● Things to do
A: Summarize the breast MRI text below in two sentences.
B: Please reproduce the breast MRI text below from "Simulations: First, a" up to and including "in Figure 2.".
*** Selected excerpt Section Begins ***
Dynamic contrast-enhanced (DCE) MRI is being increasingly used in the detection and diagnosis of breast cancer. Cartesian sampling is routinely used however ghosting artifacts caused by cardiac motion are a well known challenge that in some instances can severely obscure the gland tissue, axilla and even known cancer. Radial sampling has an intrinsic advantage for diminishing motion artifacts by averaging low special frequency signals through oversampling of central k-space data. In this study, we demonstrated the feasibility of using a 3D stack-of-stars radial acquisition to provide motion free images of the entire breast region including the axilla.
Simulations: First, a 3D stack-of-stars radial data acquisition was simulated by using a breast imaging phantom with cardiac motion. Simulated lesions were placed within a region near the axillae and had higher intensity than the surrounding fat tissue (Figure 2). A total of 10 cardiac phases were simulated and sub-sets of k-space data from each cardiac phase were sample and combined with Gaussian noise. The data were then recombined to simulate a Cartesian acquisition (matrix size 448×448) or radial acquisition with golden-angle (256 projections, and matrix size 448×448) during cardiac motion. A flow chart of the simulation is shown in Figure 2.
Volunteers: Six normal volunteers were imaged using radial and Cartesian acquisitions on a clinical 3T MR system (MR750w, GE Healthcare, Waukesha, WI) using an 8-channel breast coil (GE Healthcare) for this IRB approved, HIPAA compliant study. Acquisition times were 2:43 (min:sec) for the Cartesian and 2:52 for the radial acquisitions. Radial imaging was achieved using a 3D stack-of-stars golden-angle gradient echo imaging sequence and 256 radial projections were collected at each z-phase encode. The radial field of view (FOV) was oversampled to limit streaking artifact. Radial data were reconstructed by first shifting the center of the echo along each readout, followed by gridding. The Cartesian acquisition was combined with 2x parallel imaging acceleration.
*** Selected excerpt Section Ends ***
*** Given records Section Begins ***
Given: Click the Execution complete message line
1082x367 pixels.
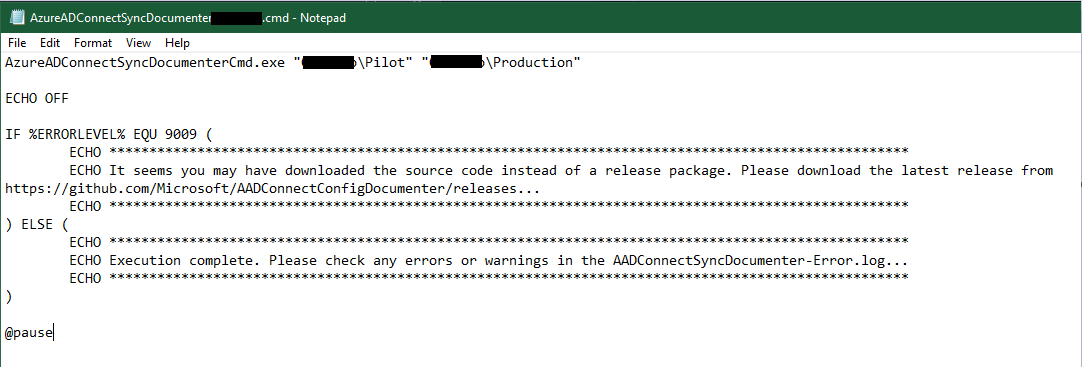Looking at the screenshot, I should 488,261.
*** Given records Section Ends ***
*** Given records Section Begins ***
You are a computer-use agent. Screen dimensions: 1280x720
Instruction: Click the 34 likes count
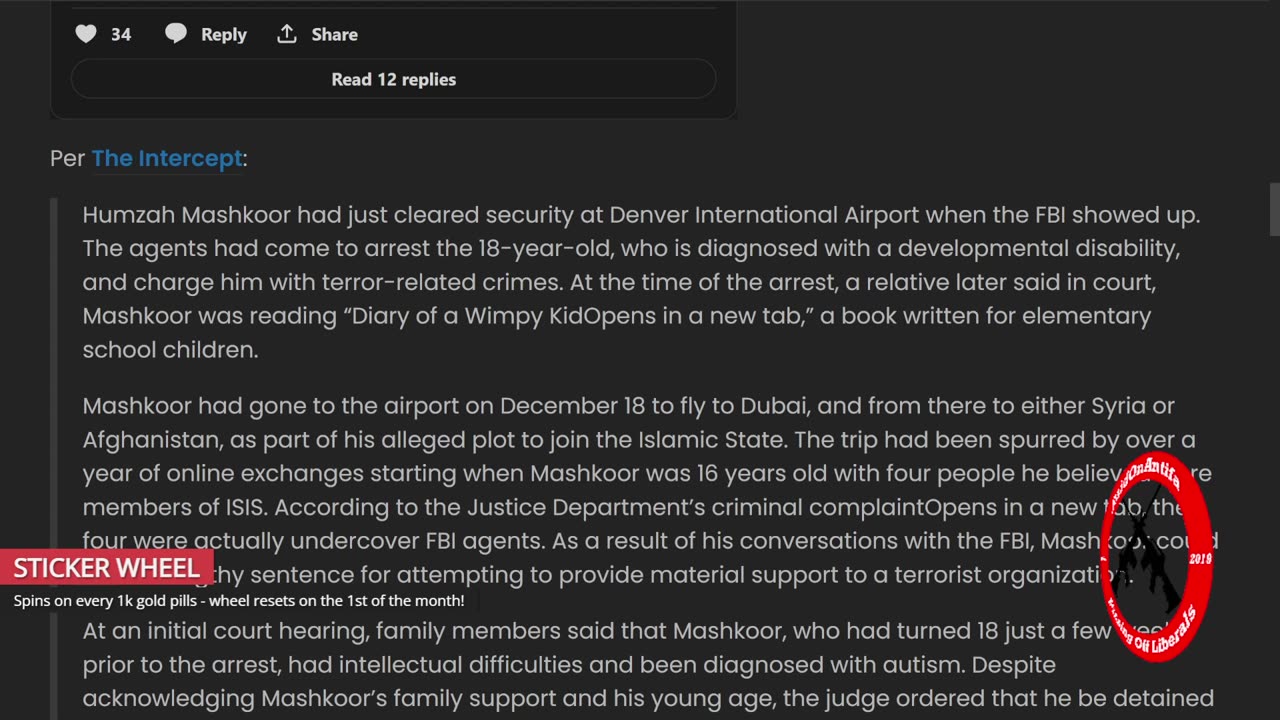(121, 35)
*** Given records Section Ends ***
● Task answers
A: Cartesian sampling in breast DCE MRI is prone to ghosting artifacts from cardiac motion, while radial sampling has an intrinsic advantage in reducing motion artifacts by oversampling central k-space data. The study demonstrated the feasibility of a 3D stack-of-stars radial acquisition for motion-free images of the entire breast region, including the axilla, using simulations with a breast imaging phantom and imaging of six normal volunteers on a clinical 3T MR system.

B:
Simulations: First, a 3D stack-of-stars radial data acquisition was simulated by using a breast imaging phantom with cardiac motion. Simulated lesions were placed within a region near the axillae and had higher intensity than the surrounding fat tissue (Figure 2). A total of 10 cardiac phases were simulated and sub-sets of k-space data from each cardiac phase were sample and combined with Gaussian noise. The data were then recombined to simulate a Cartesian acquisition (matrix size 448×448) or radial acquisition with golden-angle (256 projections, and matrix size 448×448) during cardiac motion. A flow chart of the simulation is shown in Figure 2.